METEOROLOGIE: Das Loch im Norden



Hamburg (ots) – Erstmals wurde auch über dem Nordpol ein riesiges Ozonloch festgestellt. Das berichtet das Magazin GEO in seiner neuen Ausgabe. Ein internationales Team um Gloria Manney vom California Institute of Technology in Pasadena registrierte im Winter 2010/2011 zeitweise eine mehr als 80-prozentige Reduktion der schützenden Ozonschicht am arktischen Himmel.

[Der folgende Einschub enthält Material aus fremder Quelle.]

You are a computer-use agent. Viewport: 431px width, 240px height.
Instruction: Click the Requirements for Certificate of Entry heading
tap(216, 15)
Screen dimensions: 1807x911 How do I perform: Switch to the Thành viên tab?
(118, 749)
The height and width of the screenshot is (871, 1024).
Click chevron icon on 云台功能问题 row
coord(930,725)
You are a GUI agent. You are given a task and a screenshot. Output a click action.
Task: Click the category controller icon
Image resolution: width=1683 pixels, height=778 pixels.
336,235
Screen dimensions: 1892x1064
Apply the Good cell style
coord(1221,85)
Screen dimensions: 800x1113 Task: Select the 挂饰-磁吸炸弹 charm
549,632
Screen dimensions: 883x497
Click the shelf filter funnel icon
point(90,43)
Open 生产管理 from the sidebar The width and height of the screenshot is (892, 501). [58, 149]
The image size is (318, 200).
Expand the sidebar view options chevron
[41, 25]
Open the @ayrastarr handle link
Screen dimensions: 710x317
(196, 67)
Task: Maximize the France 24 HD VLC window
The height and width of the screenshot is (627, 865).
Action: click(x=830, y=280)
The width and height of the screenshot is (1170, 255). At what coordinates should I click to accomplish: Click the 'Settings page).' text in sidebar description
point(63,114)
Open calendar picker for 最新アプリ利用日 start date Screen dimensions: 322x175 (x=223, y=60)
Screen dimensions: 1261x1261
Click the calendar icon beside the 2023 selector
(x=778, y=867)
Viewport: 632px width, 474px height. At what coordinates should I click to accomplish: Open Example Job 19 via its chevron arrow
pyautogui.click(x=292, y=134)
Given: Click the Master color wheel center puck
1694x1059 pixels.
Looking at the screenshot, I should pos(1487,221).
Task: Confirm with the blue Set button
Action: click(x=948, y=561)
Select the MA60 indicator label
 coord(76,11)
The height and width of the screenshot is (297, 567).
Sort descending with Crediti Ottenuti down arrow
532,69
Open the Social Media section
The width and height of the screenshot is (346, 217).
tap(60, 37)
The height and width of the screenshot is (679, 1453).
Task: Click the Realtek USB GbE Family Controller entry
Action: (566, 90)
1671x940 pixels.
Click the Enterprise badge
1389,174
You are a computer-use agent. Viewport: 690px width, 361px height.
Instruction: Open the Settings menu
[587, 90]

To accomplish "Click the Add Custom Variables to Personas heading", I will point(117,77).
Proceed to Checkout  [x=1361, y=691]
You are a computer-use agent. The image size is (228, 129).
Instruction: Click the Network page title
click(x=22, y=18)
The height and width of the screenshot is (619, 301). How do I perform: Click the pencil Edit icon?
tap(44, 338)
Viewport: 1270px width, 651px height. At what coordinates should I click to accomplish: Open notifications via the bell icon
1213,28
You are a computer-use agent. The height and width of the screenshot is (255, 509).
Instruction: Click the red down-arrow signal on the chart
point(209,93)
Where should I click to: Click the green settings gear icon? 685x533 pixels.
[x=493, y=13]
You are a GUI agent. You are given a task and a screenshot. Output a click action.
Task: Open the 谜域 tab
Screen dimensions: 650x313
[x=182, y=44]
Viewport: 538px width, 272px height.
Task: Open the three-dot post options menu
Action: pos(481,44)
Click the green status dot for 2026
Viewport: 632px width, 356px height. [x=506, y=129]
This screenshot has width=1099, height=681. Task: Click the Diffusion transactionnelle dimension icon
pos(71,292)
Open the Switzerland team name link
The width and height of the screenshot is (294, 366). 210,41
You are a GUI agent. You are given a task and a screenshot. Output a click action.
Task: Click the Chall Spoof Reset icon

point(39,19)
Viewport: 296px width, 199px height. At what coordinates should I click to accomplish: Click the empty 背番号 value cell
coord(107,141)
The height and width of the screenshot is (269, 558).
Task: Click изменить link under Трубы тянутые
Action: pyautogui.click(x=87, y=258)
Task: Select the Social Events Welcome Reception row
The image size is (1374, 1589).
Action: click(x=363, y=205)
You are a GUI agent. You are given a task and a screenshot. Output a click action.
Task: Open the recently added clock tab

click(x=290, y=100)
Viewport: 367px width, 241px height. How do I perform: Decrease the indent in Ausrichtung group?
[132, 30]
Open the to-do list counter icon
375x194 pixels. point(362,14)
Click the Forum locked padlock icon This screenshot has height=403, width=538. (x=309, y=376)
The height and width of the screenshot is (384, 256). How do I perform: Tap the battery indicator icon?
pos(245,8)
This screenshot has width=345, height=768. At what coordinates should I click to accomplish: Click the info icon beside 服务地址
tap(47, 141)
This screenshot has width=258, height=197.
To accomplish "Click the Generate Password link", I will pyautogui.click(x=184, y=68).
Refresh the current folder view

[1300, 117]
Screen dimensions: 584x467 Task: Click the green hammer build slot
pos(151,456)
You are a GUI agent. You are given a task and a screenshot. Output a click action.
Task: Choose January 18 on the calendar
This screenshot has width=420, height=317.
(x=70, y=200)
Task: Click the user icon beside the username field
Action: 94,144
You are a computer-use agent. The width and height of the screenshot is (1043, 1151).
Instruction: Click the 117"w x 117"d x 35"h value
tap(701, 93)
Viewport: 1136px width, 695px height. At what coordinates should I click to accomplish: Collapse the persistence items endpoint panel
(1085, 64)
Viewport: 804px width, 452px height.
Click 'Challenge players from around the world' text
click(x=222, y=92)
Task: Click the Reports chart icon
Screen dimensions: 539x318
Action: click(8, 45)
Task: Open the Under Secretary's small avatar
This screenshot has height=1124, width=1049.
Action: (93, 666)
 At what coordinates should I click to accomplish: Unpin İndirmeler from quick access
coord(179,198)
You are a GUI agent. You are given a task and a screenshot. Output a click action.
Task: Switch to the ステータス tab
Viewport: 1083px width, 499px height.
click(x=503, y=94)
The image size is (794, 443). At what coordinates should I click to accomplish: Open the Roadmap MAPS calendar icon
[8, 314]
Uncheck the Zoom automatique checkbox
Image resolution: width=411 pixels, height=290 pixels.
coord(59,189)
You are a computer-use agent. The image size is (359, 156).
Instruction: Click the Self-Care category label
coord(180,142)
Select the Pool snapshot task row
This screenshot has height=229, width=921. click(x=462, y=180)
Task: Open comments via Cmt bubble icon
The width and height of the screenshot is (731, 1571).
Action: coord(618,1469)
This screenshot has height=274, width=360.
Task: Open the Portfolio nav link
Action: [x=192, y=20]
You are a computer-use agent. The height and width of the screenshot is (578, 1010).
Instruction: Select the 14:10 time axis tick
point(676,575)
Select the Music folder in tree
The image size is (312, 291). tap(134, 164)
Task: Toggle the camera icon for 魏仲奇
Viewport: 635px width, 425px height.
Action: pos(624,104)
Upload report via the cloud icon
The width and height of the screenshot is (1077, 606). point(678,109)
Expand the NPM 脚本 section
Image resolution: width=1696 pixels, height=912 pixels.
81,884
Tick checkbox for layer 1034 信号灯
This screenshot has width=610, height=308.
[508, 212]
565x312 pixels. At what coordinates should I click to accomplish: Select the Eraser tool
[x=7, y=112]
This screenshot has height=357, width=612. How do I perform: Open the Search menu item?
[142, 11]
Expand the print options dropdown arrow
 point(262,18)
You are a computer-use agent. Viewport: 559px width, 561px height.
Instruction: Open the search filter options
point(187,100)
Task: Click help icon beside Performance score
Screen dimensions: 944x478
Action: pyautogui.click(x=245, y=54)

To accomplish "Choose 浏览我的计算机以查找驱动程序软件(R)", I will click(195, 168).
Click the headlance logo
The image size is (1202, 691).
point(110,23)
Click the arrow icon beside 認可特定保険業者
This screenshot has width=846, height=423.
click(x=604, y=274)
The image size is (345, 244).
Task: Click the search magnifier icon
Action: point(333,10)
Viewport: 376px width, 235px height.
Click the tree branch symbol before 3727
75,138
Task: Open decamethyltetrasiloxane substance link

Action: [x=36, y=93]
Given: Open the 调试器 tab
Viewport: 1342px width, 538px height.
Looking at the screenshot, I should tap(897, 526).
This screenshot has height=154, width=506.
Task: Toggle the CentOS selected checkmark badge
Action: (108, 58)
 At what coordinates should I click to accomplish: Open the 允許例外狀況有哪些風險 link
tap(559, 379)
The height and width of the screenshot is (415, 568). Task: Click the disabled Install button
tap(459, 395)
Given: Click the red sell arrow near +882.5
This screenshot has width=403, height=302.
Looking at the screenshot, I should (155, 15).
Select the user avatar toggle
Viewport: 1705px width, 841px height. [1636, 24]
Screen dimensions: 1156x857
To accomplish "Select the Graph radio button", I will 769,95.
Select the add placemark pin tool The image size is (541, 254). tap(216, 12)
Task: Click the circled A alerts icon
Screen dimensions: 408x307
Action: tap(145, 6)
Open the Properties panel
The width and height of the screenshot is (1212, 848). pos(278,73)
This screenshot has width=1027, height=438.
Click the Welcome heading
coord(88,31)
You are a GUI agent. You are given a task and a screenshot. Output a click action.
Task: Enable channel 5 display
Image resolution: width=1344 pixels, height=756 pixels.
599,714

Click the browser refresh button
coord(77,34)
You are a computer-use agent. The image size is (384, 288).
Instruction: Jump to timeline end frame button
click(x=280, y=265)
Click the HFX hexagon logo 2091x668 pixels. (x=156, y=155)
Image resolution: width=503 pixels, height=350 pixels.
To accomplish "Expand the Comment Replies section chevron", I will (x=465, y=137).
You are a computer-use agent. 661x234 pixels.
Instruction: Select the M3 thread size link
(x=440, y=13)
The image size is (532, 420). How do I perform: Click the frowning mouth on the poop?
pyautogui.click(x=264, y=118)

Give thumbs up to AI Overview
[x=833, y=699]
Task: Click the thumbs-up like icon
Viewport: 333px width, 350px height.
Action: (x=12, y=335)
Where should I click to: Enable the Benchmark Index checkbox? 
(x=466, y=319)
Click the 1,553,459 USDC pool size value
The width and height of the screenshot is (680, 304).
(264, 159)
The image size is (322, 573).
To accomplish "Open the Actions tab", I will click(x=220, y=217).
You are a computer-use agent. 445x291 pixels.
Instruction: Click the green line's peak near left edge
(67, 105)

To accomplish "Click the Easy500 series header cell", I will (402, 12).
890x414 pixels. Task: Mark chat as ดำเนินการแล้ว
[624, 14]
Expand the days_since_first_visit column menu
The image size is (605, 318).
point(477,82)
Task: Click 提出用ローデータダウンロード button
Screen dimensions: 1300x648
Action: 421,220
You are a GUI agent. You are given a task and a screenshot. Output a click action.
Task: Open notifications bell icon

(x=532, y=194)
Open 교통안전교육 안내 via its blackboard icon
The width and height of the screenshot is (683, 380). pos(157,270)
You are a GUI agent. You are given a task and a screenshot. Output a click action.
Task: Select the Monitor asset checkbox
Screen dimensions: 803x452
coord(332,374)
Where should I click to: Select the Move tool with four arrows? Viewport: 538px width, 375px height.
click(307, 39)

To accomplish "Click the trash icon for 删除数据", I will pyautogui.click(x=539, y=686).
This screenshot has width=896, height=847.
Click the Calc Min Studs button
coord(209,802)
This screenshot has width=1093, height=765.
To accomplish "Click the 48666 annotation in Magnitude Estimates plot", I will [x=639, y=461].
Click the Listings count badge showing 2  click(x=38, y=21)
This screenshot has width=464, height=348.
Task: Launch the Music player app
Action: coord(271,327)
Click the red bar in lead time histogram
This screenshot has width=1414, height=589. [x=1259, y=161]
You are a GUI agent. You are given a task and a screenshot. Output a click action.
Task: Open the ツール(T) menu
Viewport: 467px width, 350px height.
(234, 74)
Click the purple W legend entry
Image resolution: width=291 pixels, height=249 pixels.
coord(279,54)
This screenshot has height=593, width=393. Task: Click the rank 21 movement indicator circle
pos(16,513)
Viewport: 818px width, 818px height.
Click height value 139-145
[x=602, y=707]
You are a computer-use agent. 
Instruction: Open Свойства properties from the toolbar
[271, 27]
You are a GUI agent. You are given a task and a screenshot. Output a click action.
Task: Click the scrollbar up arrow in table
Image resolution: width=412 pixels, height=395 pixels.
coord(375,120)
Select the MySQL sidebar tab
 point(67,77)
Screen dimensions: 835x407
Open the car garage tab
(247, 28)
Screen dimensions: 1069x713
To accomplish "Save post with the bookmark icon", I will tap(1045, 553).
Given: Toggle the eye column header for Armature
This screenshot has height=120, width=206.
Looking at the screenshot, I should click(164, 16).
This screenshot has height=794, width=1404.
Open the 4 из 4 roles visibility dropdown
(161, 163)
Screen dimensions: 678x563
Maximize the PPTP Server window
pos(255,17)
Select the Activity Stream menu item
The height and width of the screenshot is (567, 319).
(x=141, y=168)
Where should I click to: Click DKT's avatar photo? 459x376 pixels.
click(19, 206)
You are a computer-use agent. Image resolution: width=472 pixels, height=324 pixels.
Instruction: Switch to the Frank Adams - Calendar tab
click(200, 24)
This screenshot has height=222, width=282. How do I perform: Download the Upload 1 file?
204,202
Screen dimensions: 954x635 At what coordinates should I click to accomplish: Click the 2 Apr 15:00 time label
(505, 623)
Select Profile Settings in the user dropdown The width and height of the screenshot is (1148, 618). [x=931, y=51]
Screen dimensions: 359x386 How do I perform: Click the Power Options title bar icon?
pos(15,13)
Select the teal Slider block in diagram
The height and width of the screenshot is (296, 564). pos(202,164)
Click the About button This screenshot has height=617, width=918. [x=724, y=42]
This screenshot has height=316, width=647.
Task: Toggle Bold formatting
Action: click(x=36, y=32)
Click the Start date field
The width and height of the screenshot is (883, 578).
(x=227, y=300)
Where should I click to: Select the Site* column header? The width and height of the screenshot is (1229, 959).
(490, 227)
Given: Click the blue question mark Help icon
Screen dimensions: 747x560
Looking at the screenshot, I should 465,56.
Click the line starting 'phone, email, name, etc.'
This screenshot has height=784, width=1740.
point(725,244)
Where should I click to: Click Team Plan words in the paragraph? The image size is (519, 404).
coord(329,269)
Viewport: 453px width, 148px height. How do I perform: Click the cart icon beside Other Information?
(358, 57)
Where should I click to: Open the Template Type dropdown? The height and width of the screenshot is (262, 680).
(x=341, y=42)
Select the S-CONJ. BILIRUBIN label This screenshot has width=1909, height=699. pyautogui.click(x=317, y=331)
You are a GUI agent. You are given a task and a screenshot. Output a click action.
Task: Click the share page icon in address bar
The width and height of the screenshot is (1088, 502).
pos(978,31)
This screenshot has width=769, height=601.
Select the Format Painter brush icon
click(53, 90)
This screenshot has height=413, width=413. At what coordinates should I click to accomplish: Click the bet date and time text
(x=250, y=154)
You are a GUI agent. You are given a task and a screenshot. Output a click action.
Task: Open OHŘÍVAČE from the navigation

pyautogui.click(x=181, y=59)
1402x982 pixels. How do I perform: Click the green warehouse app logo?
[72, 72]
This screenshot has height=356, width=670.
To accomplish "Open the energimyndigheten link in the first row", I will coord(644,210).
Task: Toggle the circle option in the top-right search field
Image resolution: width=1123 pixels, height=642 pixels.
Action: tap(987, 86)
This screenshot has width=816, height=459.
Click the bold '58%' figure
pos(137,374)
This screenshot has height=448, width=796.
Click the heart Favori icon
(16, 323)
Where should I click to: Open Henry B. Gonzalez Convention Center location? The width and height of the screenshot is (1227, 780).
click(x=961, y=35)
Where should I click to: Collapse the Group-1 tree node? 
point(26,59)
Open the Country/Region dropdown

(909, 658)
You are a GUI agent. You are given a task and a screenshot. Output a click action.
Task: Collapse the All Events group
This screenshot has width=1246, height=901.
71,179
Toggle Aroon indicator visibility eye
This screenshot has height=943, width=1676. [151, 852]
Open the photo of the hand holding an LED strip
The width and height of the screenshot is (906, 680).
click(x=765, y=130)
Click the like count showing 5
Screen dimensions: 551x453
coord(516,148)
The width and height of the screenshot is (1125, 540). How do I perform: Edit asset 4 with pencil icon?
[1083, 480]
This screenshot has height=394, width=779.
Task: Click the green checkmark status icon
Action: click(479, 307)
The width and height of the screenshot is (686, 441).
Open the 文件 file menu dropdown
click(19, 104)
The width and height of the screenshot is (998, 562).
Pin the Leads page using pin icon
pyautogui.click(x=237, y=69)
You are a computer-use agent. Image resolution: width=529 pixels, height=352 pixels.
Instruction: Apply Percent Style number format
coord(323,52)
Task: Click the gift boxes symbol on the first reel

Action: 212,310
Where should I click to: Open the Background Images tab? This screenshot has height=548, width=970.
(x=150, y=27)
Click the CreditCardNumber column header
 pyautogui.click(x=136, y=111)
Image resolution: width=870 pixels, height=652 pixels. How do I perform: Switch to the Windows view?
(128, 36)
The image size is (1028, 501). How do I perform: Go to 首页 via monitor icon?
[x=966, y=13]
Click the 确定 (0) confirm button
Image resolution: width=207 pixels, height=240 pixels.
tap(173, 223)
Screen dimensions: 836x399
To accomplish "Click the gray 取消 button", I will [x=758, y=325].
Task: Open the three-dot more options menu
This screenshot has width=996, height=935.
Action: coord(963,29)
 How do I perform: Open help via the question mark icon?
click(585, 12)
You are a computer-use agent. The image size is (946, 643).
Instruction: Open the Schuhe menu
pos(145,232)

Der Grund hierfür ist jedoch wohl kein neuer menschengemachter Ozonfresser. Vielmehr sind es die “alten”, inzwischen weitgehend verbotenen Fluorchlorkohlenwasserstoff-Verbindungen (FCKW), die immer noch in der Stratosphäre vorhanden sind. Dass sie erst jetzt im Norden ihre volle Wirkung entfalten, liegt daran, dass der letzte arktische Winter in den oberen Luftschichten extrem frostig war. Durch die enorme Kälte innerhalb eines ungewöhnlich stabilen Kaltluftwirbels entfalteten die FCKW ihre volle Wirkung, sodass Ozonmoleküle (Verbindungen aus drei Sauerstoffatomen) vermehrt zu “normalen” Sauerstoffmolekülen (zwei Atome) abgebaut wurden. Das mag auch erklären, warum seit Langem die Südhalbkugel mehr betroffen war als der Norden, obwohl FCKW vermutlich dominant auf der Nordhalbkugel erzeugt worden ist: Am Südpol ist die Stratosphäre gewöhnlich kälter.

Die aktuelle Ausgabe von GEO ist ab sofort im Handel erhältlich, hat 170 Seiten und kostet 6,60 Euro.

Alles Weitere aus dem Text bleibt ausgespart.